Led class this morning. And it rocked from beginning to end. The morning started with My Gift from the Universe (i.e., daughter) setting off to take her SATs. As she was going out the door, we reviewed her list of essentials: calculator, pencils, water, sweatshirt. Off she went. A few minutes later, as I was sitting down to write, the phone rings: she’s forgotten the ticket that gets you in the door for the test. So off I go to bring the ticket.

And the weird thing is that I have no impatience about having to drop my writing and run the ticket over to the testing center. Usually when stuff like this happens, I take a moment to put things in perspective, so I won’t get sucked up into impatience and irritation. It’s a pretty simple process, a kind of practice. But this morning I was surprised to find I had no impatience or irritation there to process–I felt quite joyful, actually. Okay, now this sort of thing is where I can get excited about my practice–if it is making this kind of equanimity possible. I came to Ashtanga from zazen, and despite differences between Hindu beliefs and the zen perspective, I feel pretty convinced that both practices lead to the same place.
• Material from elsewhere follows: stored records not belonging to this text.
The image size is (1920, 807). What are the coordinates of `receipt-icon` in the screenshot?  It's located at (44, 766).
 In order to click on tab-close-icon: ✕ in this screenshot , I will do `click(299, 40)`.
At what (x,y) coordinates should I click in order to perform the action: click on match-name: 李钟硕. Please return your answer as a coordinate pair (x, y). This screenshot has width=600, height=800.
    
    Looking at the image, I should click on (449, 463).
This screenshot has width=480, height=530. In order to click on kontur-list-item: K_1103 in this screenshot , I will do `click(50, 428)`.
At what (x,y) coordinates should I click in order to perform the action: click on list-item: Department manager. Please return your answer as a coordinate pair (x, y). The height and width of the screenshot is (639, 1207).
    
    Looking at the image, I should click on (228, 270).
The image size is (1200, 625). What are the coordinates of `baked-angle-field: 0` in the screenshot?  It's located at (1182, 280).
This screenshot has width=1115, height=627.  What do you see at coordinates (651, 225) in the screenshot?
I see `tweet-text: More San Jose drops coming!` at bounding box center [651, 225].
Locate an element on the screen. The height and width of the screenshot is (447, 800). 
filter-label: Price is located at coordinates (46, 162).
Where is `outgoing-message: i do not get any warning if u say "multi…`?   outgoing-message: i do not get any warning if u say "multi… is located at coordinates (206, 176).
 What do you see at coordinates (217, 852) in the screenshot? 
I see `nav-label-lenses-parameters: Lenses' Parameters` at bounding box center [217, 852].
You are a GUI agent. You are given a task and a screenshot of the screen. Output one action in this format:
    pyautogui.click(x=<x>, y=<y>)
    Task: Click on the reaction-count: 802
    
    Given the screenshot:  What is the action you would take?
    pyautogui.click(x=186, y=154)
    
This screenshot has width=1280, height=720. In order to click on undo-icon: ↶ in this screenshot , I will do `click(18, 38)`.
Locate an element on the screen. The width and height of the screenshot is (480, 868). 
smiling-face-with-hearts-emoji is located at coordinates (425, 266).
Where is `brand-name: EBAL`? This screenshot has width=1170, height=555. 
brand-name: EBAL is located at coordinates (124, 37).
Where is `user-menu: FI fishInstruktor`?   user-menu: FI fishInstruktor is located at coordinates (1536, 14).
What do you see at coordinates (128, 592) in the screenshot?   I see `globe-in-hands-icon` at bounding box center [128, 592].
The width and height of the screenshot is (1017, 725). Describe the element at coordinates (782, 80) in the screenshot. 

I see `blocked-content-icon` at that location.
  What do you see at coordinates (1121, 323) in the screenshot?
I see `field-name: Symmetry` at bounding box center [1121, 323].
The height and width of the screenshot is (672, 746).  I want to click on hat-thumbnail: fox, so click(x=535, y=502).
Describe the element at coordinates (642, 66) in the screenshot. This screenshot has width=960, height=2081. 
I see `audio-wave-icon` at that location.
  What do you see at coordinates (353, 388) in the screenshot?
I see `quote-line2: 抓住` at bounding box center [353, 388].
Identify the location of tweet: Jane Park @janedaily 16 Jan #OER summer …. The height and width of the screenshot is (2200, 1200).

And the joyful feeling stays all through led class. A kind of calm joy. I decided, at the beginning of class, that I would listen for any anxiety I might feel, feel it, then relax and let it go. And while I was at it, I might as well meditate on relaxing my hamstrings throughout the whole practice, right? Not be fearful of the hamstrings, or wrestle with them, but simply meditate on them gently. Kind of like Freud’s “hovering attention” in psychoanalysis. I know, it seems like an “easier said than done” kind of deal, right? But somehow it worked. Or else, I was simply meant to have a light, graceful practice today. Either way, it was very sweet.